Mirocaw era una entelequia en sí misma. Sus ciudadanos eran americanos del Medio Oeste, descendientes de algún grupo de colonos de Nueva Inglaterra. Fundada con el nombre de New Colstead, las crónicas consultadas por el antropólogo recogían que desde un principio se celebraba en el lugar cierto evento “soez e insensible” que excluía los usos corrientes de la Navidad. ¿Sería una fiesta importada desde Nueva Inglaterra? Thoss especulaba con la idea de que proviniese incluso de Europa o algún lugar de Oriente, como si aquel estado norteamericano fuese un crisol cultural fuera de cualquier espacio geográfico o marco temporal.

El propio camino que llevaba hasta la localidad parecía ser un trayecto laberíntico y complicado, pensado para evitar la llegada de curiosos.
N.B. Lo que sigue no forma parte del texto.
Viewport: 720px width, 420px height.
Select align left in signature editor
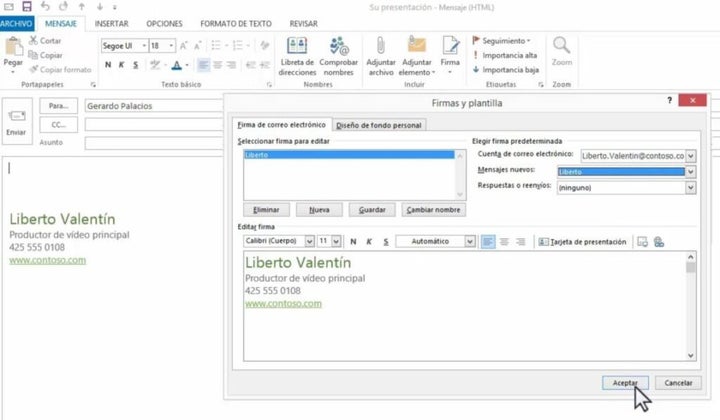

La descripción del lugar ofrecida por el narrador reforzaba esta idea de rompecabezas, con una disposición urbanística inusual.

Había otros misterios relacionados a Mirocaw que Raymond Thoss mencionaba brevemente en su estudio preliminar de su festival y que su alumno aventajado debería tener muy en cuenta si quería llegar al fondo del asunto. Consultando fuentes secundarias como los números pasados de un periódico local, el antropólogo fanático de los payasos supo que el evento en cuestión se celebraba entre el 19 y el 21 de diciembre (de ahí su posible relación con las Saturnales), fechas usuales para este tipo de cosas. Lo curioso es que las fechas inmediatamente posteriores a la fiesta de Arlequín eran proclives a ser elegidas por suicidas para acabar con sus vidas. Era una tendencia que se había mantenido en el tiempo y que tenía como epicentro un lago que se ubicaba en los alrededores de la localidad. Las autoridades lo achacaban a un trastorno afectivo estacional, una depresión recurrente que se vinculaba a la llegada del invierno y que el propio narrador sufría desde su etapa universitaria. Se hablaba de casos de desaparición sin resolver.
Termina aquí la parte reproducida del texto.